* [TASK LIST]:
a – Please translate this sentence from the progestogen abstract into Spanish: "Inhibitory effects were therefore comparable and also similar to the macrolide antibiotic troleandomycin."
b – Write out the stretch of the progestogen abstract from "Effect of the" through "substrates by human liver microsomes.".

* [SUPPLIED TEXT]:
Effect of the progestogens, gestodene, 3-keto desogestrel, levonorgestrel, norethisterone and norgestimate on the oxidation of ethinyloestradiol and other substrates by human liver microsomes.

A number of different progestogens, levonorgestrel (LNG), norethisterone (NET), gestodene (GSD), desogestrel (DG) and norgestimate (NORG) are used in combination with the oestrogen ethinyloestradiol (EE2) in oral contraceptive steroid preparations. All the progestogens are acetylenic steroids and previous studies have indicated the potential of acetylenic steroids to cause mechanism-based or "suicide" inactivation of cytochrome P-450. We have compared the effects of the different progestogens on EE2 2-hydroxylation (a reaction catalyzed by enzymes from the P-450IIC, P-450IIIA and P-450IIE gene families) and also the oxidative metabolism of other drug substrates (cyclosporin, diazepam, tolbutamide) by human liver microsomes. On coincubation with EE2 as substrate, GSD, 3-keto desogestrel (3-KD, the active metabolite of desogestrel) and LNG produced some concentration-dependent inhibition of EE2 2-hydroxylation (maximum 32% inhibition at 100 microM 3-keto desogestrel). Ki values determined for GSD and 3-KD were 98.5 +/- 12.3 and 93.2 +/- 10.3 microM (mean +/- SD; n = 4), respectively. Preincubation of progestogens in a small volume (50 microliters) incubation for 30 min in the presence of an NADPH-generating system enhanced the inhibitory potential of all the steroids (at 100 microM, inhibition was for GSD 39%, 3-KD 46%, LNG 46%, NET 51% and NORG 43%). Inhibitory effects were therefore comparable and also similar to the macrolide antibiotic troleandomycin. The most marked inhibition seen was of diazepam N-demethylation and hydroxylation by GSD (71 and 57%, respectively) and 3-KD (62 and 50%, respectively). In preincubation studies involving cyclosporin as the substrate, the order of inhibitory potency was GSD greater than 3-KD greater than NET greater than LNG for production of both metabolite M17 and M21. The results of the study indicate that all the progestogens in common use have the propensity to inhibit a number of oxidative pathways but there is little evidence for one progestogen being more markedly inhibitory than others.

* [SUPPLIED RECORDS]:
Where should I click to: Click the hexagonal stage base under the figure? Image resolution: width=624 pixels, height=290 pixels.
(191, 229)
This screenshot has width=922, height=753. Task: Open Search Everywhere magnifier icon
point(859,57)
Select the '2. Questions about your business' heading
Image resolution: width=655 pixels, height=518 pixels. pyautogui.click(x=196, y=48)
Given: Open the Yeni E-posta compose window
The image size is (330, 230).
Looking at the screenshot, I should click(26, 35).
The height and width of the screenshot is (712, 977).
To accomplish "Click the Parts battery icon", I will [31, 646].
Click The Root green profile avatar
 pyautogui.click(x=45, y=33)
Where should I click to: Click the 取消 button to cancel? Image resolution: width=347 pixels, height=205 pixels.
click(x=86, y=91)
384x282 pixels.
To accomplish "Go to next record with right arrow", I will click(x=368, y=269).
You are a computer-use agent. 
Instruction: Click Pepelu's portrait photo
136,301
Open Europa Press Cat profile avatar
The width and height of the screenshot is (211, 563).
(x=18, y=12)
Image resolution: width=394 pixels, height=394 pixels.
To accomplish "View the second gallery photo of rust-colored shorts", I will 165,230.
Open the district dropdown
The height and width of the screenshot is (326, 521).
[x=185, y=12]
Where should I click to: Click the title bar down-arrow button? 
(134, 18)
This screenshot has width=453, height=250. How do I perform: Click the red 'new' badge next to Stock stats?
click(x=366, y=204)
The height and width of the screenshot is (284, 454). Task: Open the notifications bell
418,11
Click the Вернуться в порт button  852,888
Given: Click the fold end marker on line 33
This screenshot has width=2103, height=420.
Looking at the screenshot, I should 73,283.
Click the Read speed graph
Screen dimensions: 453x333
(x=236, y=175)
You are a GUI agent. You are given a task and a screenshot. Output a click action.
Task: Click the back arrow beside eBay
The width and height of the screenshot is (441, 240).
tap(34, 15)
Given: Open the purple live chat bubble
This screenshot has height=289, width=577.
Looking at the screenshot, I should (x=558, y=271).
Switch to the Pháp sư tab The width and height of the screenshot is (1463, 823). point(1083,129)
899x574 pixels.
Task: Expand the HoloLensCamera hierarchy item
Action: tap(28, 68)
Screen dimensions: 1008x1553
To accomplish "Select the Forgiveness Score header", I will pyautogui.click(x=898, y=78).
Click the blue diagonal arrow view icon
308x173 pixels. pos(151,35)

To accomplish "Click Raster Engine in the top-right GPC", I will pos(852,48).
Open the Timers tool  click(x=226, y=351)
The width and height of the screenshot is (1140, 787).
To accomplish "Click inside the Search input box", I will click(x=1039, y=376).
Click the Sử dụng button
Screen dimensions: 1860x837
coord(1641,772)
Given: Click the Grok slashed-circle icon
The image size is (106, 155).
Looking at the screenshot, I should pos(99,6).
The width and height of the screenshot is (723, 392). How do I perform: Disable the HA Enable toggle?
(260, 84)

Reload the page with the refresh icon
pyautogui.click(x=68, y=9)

* [ANSWERS FOR THIS EXERCISE]:
a – Por lo tanto, los efectos inhibidores fueron comparables y también similares a los del antibiótico macrólido troleandomicina.

b –
Effect of the progestogens, gestodene, 3-keto desogestrel, levonorgestrel, norethisterone and norgestimate on the oxidation of ethinyloestradiol and other substrates by human liver microsomes.